**EXERCISE BRIEF**: Write out the entries again. Match each one exactly.

Stored items from a collection:
::::::
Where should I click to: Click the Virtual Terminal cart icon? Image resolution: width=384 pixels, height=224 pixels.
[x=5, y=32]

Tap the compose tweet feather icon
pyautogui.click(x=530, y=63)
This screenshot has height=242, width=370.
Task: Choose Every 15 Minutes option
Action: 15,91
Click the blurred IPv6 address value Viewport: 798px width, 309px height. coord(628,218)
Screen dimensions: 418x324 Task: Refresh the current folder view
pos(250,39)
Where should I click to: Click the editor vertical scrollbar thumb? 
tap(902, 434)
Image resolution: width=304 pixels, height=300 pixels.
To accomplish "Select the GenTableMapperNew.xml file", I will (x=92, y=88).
::::::
**RESPONSE TO THIS TASK**:
Where should I click to: Click the Virtual Terminal cart icon? Image resolution: width=384 pixels, height=224 pixels.
[x=5, y=32]

Tap the compose tweet feather icon
pyautogui.click(x=530, y=63)
This screenshot has height=242, width=370.
Task: Choose Every 15 Minutes option
Action: 15,91
Click the blurred IPv6 address value Viewport: 798px width, 309px height. coord(628,218)
Screen dimensions: 418x324 Task: Refresh the current folder view
pos(250,39)
Where should I click to: Click the editor vertical scrollbar thumb? 
tap(902, 434)
Image resolution: width=304 pixels, height=300 pixels.
To accomplish "Select the GenTableMapperNew.xml file", I will (x=92, y=88).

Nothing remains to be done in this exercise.